Polecenia ::
A: Przepisz bez zmian fragment tekstu o wyprawie wzdłuż rzeki od „Małe odkrycia” aż do „w gminie Wartkowice.”.
B: Ile kilometrów łącznie przejechali organizatorzy podczas rekonesansu opisanego w tekście o wyprawie wzdłuż rzeki?
C: Pociągnij dalej tekst o wyprawie wzdłuż rzeki od miejsca, w którym się urywa.

══ Podany tekst

Wzdłuż rzeki
W miniony weekend zapuściliśmy się trzyosobowym zespołem organizatorów wyprawy wzdłuż rzeki. Zrobiliśmy rekonesans. Wyruszyliśmy z Łodzi w stronę morza – dojechaliśmy aż do Polic. Łącznie przejechaliśmy 1 200 kilometrów.
Małe odkrycia
Jednym z celów wyprawy jest udowodnienie, że Łódź ma dostęp do morza. Chcemy „przetrzeć” szlak wodny z naszego miasta i tym samym rozpocząć starania o utworzenie Łódzkiego Szlaku Kajakowego, być może pod nazwą „Szlak 600-lecia Łodzi„. Zakładamy więc, że odkryjemy i opiszemy po drodze dużo ciekawostek – atrakcji. Jedną z pierwszych była krótka wizyta w miejscowości o nazwie … Ner. „Ten” Ner leży w gminie Wartkowice.

════
══ Podane dane

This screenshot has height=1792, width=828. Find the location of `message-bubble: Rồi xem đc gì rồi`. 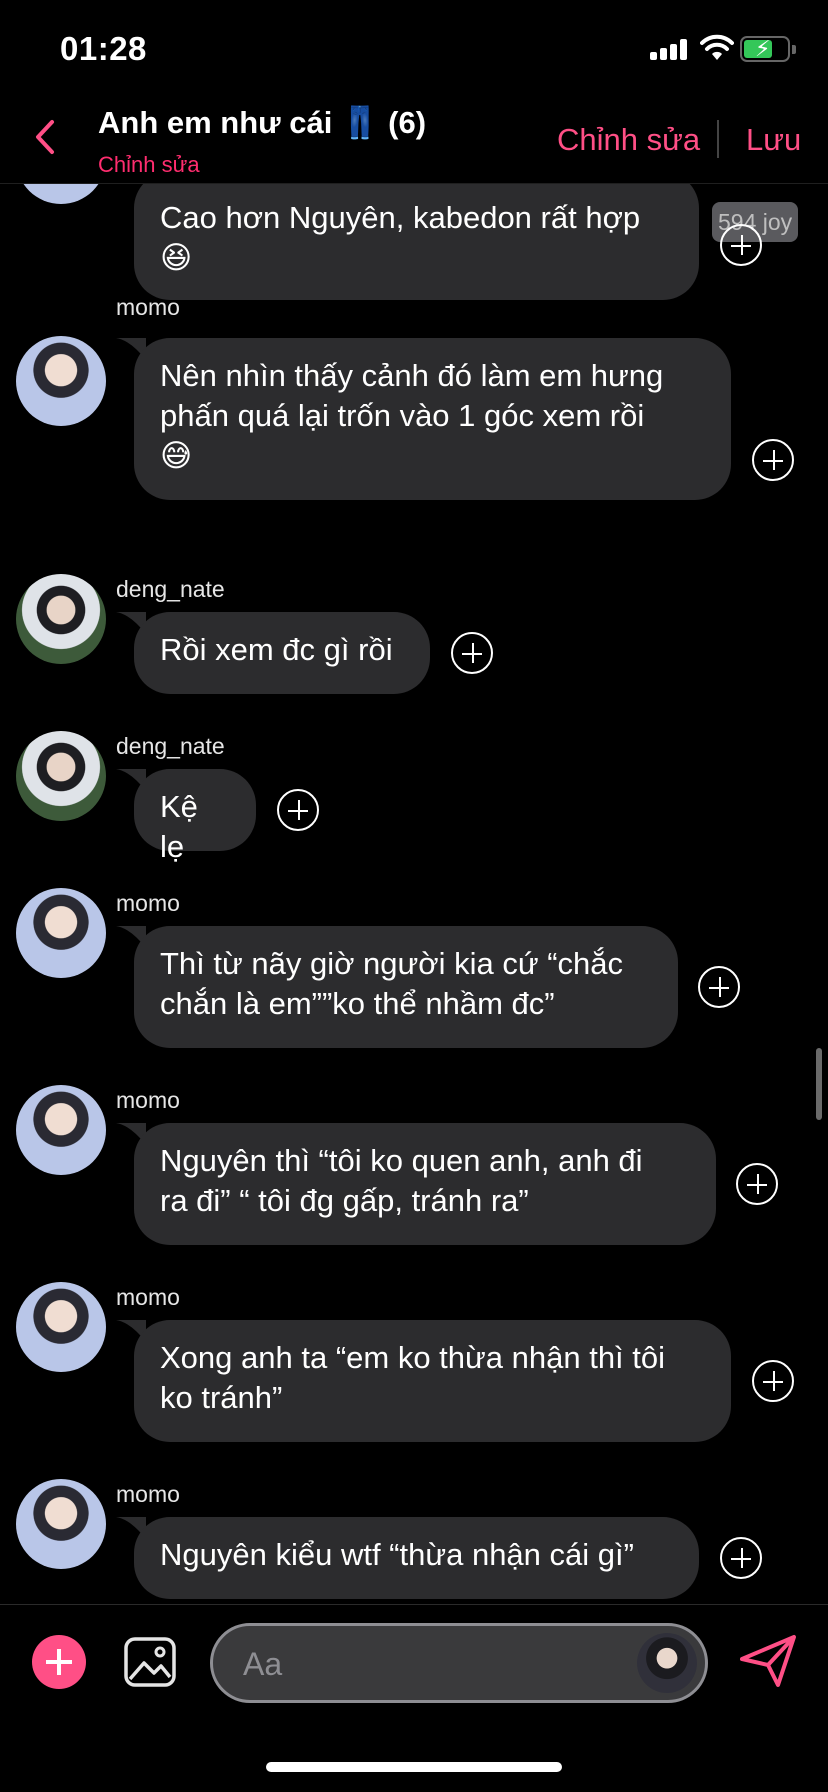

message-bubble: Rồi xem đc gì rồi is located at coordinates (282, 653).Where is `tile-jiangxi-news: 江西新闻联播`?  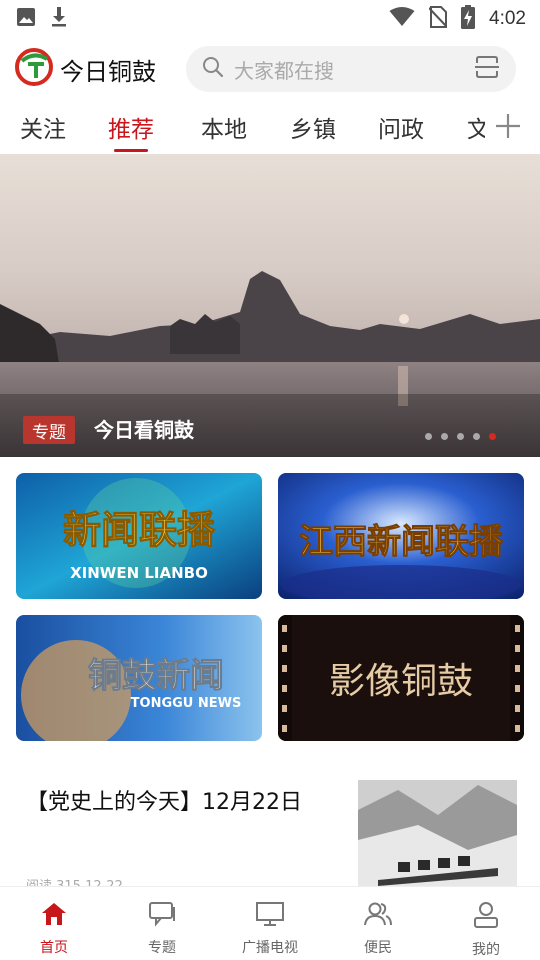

════

Odpowiedzi ::
A:
Małe odkrycia
Jednym z celów wyprawy jest udowodnienie, że Łódź ma dostęp do morza. Chcemy „przetrzeć” szlak wodny z naszego miasta i tym samym rozpocząć starania o utworzenie Łódzkiego Szlaku Kajakowego, być może pod nazwą „Szlak 600-lecia Łodzi„. Zakładamy więc, że odkryjemy i opiszemy po drodze dużo ciekawostek – atrakcji. Jedną z pierwszych była krótka wizyta w miejscowości o nazwie … Ner. „Ten” Ner leży w gminie Wartkowice.

B: Łącznie 1 200 kilometrów.

C:
Dawno też nie widzieliśmy tak wysokiego poziomu wody w Rzece Ner… Tu, niedaleko wsi Parski – Ner wyglądał 11 marca niczym autostrada…

Ciekawi ludzie
Po drodze nad morze spotkaliśmy kilku ciekawych ludzi, którzy zaoferowali nam pomoc w trakcie kwietniowej wyprawy. Począwszy od udzielania schronienia pod własnym dachem, przez pomoc w znalezieniu miejsc noclegowych np. w remizach strażackich czy w parafiach – po towarzyszenie nam na wodzie. Nasi nowi kompani to: Pan Arkadiusz Piwosz z Rogalinka, który pływa Wartą 100 kilometrów w 12 godzin i chce taki sam dystans przepłynąć z nami. Irek Burzych z Polic chce się przyłączyć już w Kostrzynie nad Odrą i płynąć z nami aż do Wolina, ubezpieczając nas podczas przeprawy przez Zalew Szczeciński. Wielu innych kajakarzy (i nie tylko) poznamy zapewne w trakcie wyprawy.

Budząca się przyroda
Może tego nie widać jeszcze w mieście, za to było widać na trasie naszej podróży: przyroda wreszcie budzi się ze snu zimowego. Widzieliśmy żurawie, dzikie gęsi, dużo innych ptaków lecących kluczem. Gdzieniegdzie przy brzegu było widać pierwsze oznaki wiosny. A to dopiero preludium do tego, co zobaczymy i usłyszymy w kwietniu.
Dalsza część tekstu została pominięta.